> Text for analysis:
Anyone here used a "concierge physician". Looks interesting!

I’m an independent contractor. I’m a pretty healthy person and my crap ass, sky high “Golden Rule” deductible plan costs more and more for limited benefits. (I’ve never even come within breathing distance of the $ 3500 deductible) Visiting the doctor is huge PITA waiting and time wasting wise. This looks interesting. Anyone used one of these “on call” doctors?

House Calls
Goodbye to long waits, inattentive physicians and all that. Special treatment can be yours—at a price

There was a doctor who moved down here and opened such a practice a year or two back, but I don’t know how it’s working out for her. She seems to be something of a loonie bird, based on her website, and I’d be afraid to go to her even if I could afford it. That’s just her, though.

If you’re pretty healthy and don’t have many medical expenses anyway, I don’t know that it would really pay off, economically. Near as I can tell, these fees don’t include medications, procedures, visits to the ER, hospitalization, etc, just office visits and phone consultations. That’s $5000 for one annual checkup, and a couple of illnesses a year, for the average healthy person. That’s one hellacious convenience fee. If you had chronic health problems that needed closer monitoring like the guy in the article, it might be a very cost-effective solution, though.

> Activity:
Answer these about the concierge doctor discussion above:
(a) How much is the deductible on the first poster's health plan?
(b) According to the reply, what do these doctors' fees cover?
(c) What dollar amount does the reply give for one annual checkup and a couple of illnesses a year?

> Dataset extract:
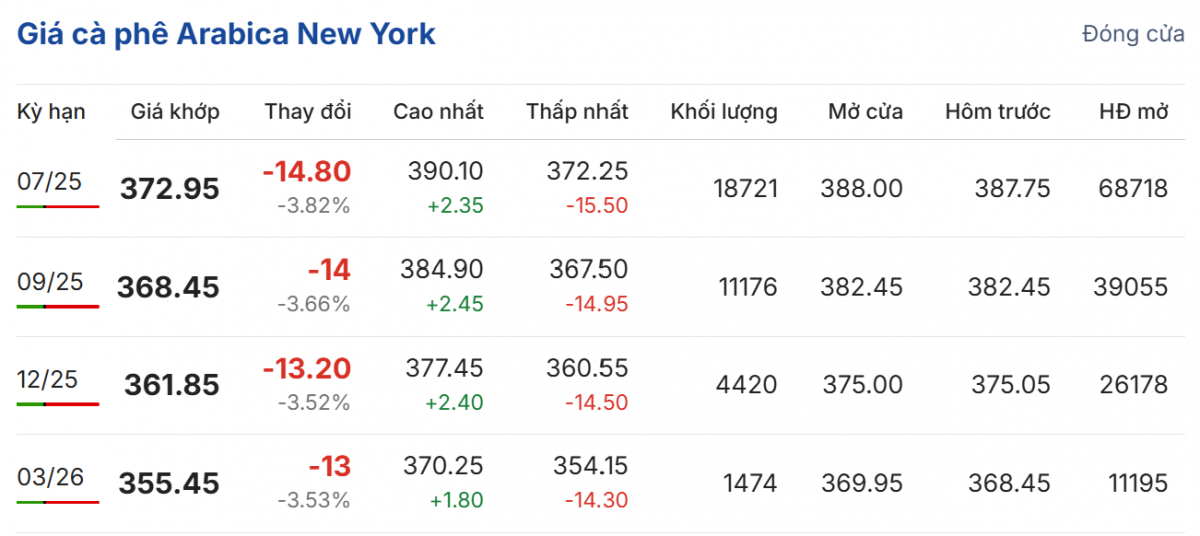Image resolution: width=1200 pixels, height=536 pixels.
Task: Click the Đóng cửa status link
Action: (1133, 34)
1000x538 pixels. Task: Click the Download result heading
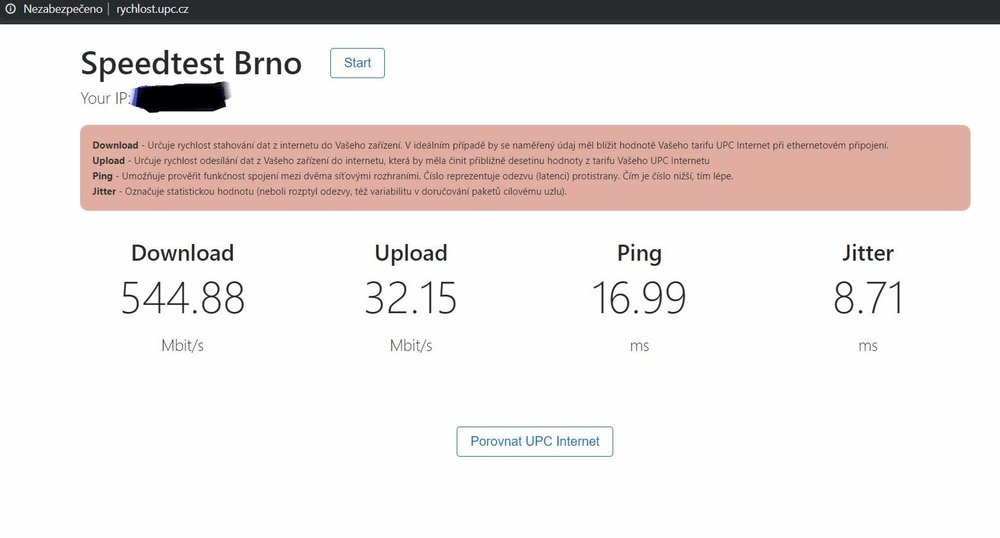click(182, 253)
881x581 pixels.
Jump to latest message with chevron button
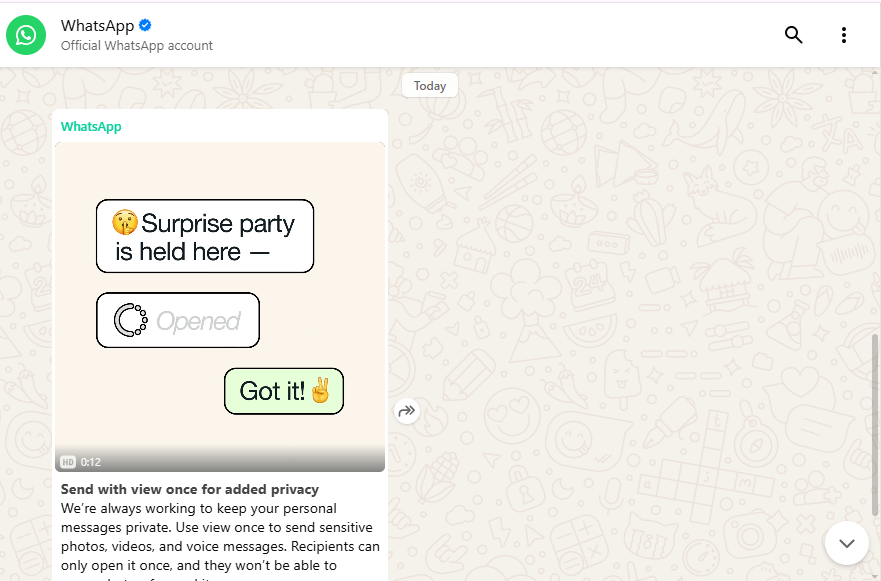click(x=847, y=543)
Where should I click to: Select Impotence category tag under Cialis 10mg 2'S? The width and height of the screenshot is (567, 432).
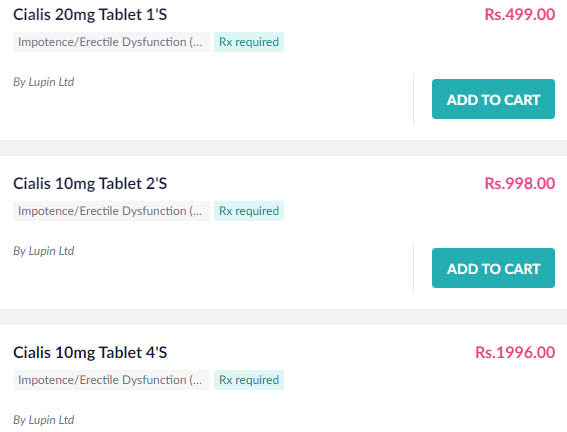pos(111,211)
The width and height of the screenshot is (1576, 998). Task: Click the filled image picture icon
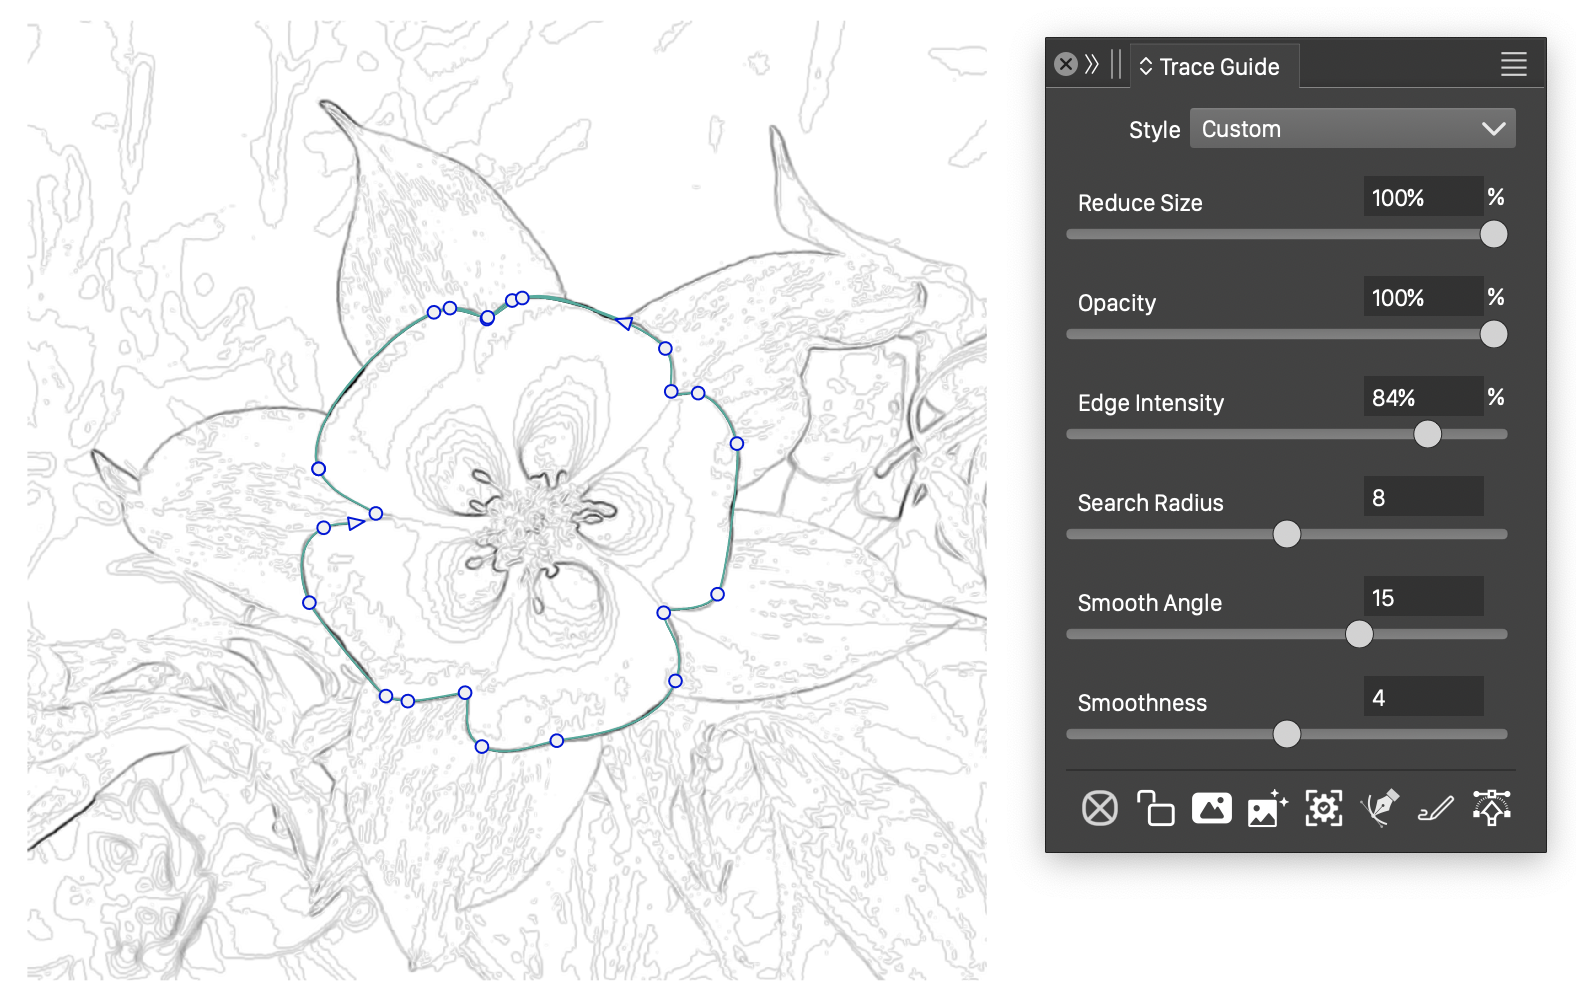(x=1211, y=808)
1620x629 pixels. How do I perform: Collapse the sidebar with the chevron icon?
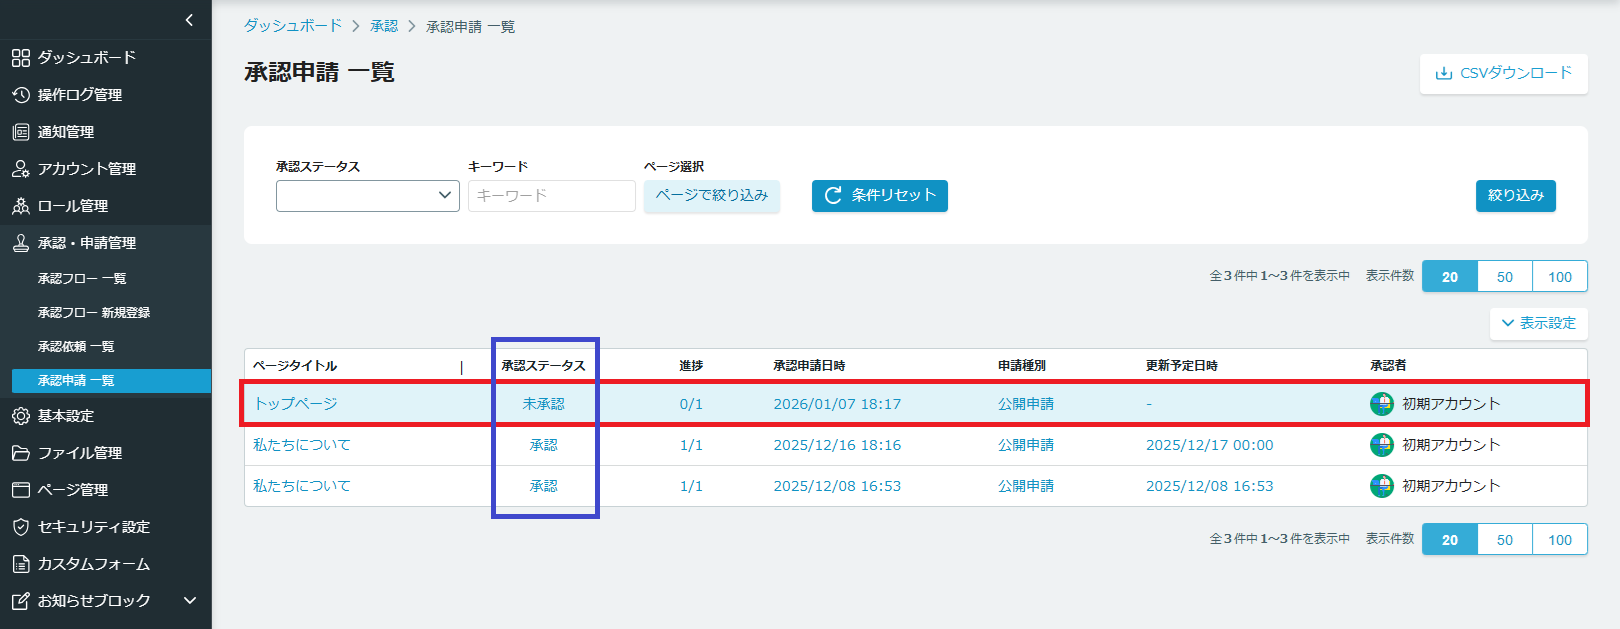190,20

> Response for this exercise:
(a) $3500
(b) Office visits and phone consultations
(c) $5000